EBIT Margin was 12.0% up from 10.6%, and NPAT Margin was 7.9% up from 7.2%,

Note: My analysis is on the Statutory numbers and differs from the table above. I'm not prepared to consider the Underlying because M&A is an ongoing part of the business model, and core to my thesis, so I will not correct for the costs that arise from it.

These are pretty healthy numbers.

If we ignore the CMI acquisition, and assuming 2H and 1H are similar (there appears to be a slight historical weighting to 2H), then that would put $IPG on a annualised NPAT of $19,09. Backing out the new shares (because the result is not affected by the CMI acquistion), then by my calculation that puts $IPG on a p/e of 21.5 at its Friday close of $4.75.

This is a high p/e for a distributor. However, when I set out my investment thesis I explain why I am happy with this entry point.

I've had a quick look at cashflows, which were underwhelming, however movements in payables, receivables and inventories needs a deeper dive to make sense of it all, and therefore I am assuming the financials are a better guide.
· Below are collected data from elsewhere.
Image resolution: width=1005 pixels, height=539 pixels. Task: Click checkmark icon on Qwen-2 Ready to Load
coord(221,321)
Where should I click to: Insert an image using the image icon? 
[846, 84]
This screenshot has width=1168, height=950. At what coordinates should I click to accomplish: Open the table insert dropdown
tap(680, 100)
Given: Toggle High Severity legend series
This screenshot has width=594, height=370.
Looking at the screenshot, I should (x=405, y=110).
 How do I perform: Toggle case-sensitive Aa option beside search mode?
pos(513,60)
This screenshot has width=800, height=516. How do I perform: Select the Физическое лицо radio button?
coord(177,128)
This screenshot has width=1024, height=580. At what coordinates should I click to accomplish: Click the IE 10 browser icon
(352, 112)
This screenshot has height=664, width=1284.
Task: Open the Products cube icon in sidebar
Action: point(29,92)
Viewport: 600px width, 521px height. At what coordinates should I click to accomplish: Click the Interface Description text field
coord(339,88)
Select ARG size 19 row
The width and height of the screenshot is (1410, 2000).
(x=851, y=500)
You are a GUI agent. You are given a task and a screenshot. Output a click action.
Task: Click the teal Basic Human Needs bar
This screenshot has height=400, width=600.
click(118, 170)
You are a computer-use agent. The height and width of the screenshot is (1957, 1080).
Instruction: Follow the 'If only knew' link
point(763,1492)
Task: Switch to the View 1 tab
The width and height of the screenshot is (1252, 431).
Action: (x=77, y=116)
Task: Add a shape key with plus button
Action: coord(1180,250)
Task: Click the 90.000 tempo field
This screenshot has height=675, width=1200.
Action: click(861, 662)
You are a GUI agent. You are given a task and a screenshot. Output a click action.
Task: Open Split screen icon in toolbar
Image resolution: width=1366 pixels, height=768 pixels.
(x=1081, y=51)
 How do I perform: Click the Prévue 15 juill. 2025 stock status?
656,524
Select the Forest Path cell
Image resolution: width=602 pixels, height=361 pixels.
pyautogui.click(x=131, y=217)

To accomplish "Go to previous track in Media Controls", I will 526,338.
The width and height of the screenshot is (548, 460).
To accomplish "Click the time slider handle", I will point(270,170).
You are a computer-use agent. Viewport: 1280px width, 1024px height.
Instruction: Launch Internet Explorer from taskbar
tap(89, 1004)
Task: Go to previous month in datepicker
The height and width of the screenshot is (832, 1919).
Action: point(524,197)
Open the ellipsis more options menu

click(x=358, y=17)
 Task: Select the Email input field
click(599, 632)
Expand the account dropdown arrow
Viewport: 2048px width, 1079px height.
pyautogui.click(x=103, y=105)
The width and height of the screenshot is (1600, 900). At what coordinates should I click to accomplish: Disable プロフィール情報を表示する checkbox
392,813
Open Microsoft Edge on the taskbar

Cashflow and debt are not a concern based on a longer term historical view, so I'll leave this for another day.

My Key Takeways

In summary, there is no escaping that organic revenue growth was soft in the half, however the business was able to achieve good margin expansion, achieving what are pretty decent metrics for a 91% distributor / 9% services business.

Drivers of margin expansion have been moving more of the support activities of the individual businesses onto a share service model, consolidating their regional distribution networks, and favourable distribution costs in the PCP comparison.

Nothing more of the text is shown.